All I did was to change couple of lines in existing code and add another 40 lines to implement the concurrency logic. With our algorithm re-designed, there are two configuration parameters that are worth mentioning,

concurrent : boolean()
    `false` to use sequential algorithm and `true` to a concurrent backtracking algorithm.

procs : Integer()
    While executing in concurrent mode, limits the number of spawn-able process.
Let us take our 92nd puzzle that took around 30 seconds with the sequential algorithm and see it's performance with following configuration. 
{ concurrent, true } and { procs, 100 }
4>St = now(), T = sudoku_gen:generate(switching, 92, 3, 10),
sudoku_slv:solve(3, T), timer:now_diff(now(), St).
*102015 
How much ? 102015 micro-seconds, that is just 0.1 second !!!!!!!! But this is on my i7 processor which has 4 cores with Hyper Technology. Still it is impressive, isn't it ?

Let us now see how our new concurrent algorithm performs for all hundred puzzles that were solved and plotted in part-2.


Next we will cap the maximum number of spawnable process to different values and measure the time taken to solve each of those puzzles. Let us cap the values at, [10, 100, 1000] and plot the results.


The graph shows that,
  • when the max-process is capped at 10, the performance is equivalent to sequential algorithm and unable to cope with pathological combination.
  • When max-process is capped at 1000, the performance wobbles from 2 times slower to 100 times slower.

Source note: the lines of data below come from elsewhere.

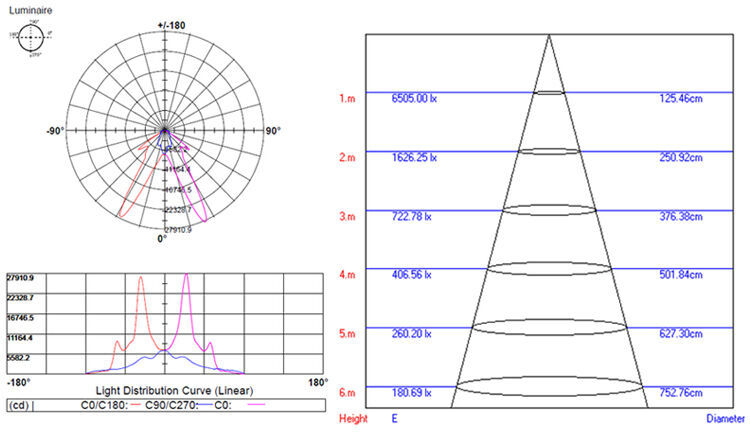Click the Luminaire orientation compass icon
This screenshot has height=444, width=750.
pos(28,37)
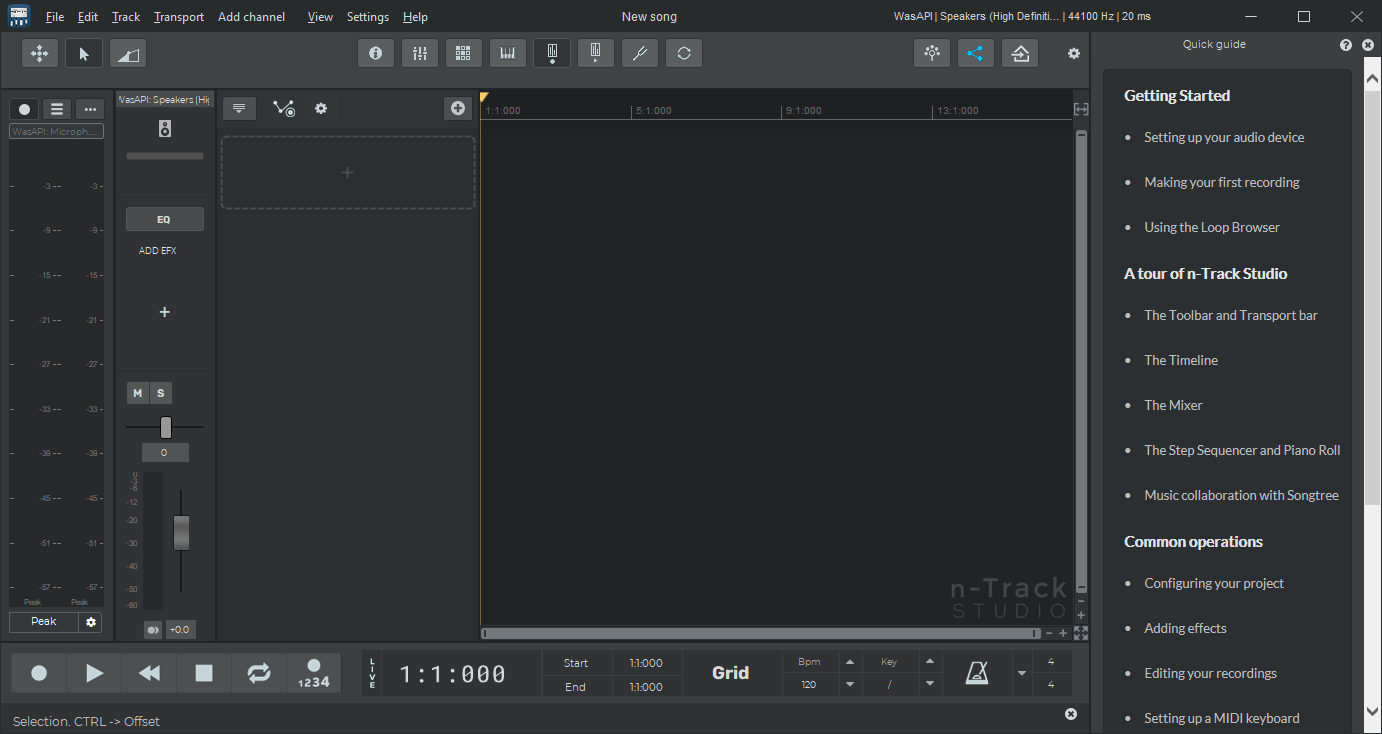Toggle Solo on the master channel
The height and width of the screenshot is (734, 1382).
(160, 394)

But it is able to manage pathological combination
  • When max-process is capped at 100, the average performance is about 4-5 times slower (but still within 500 ms) and at the same time manages the pathological combination.
Long ago, I wrote a similar Sudoku puzzle solver in C / Linux, but the the best part of writting it in Erlang is the way it prompted me to re-design the algorithm for concurrency. In C, I would have never thought about spawning a new process for every choice it makes, but here it was only natural.

That is how a language can affect our creativity, be it for programming or for poetry. And it is those simple and un-assuming things that changes one's perspective.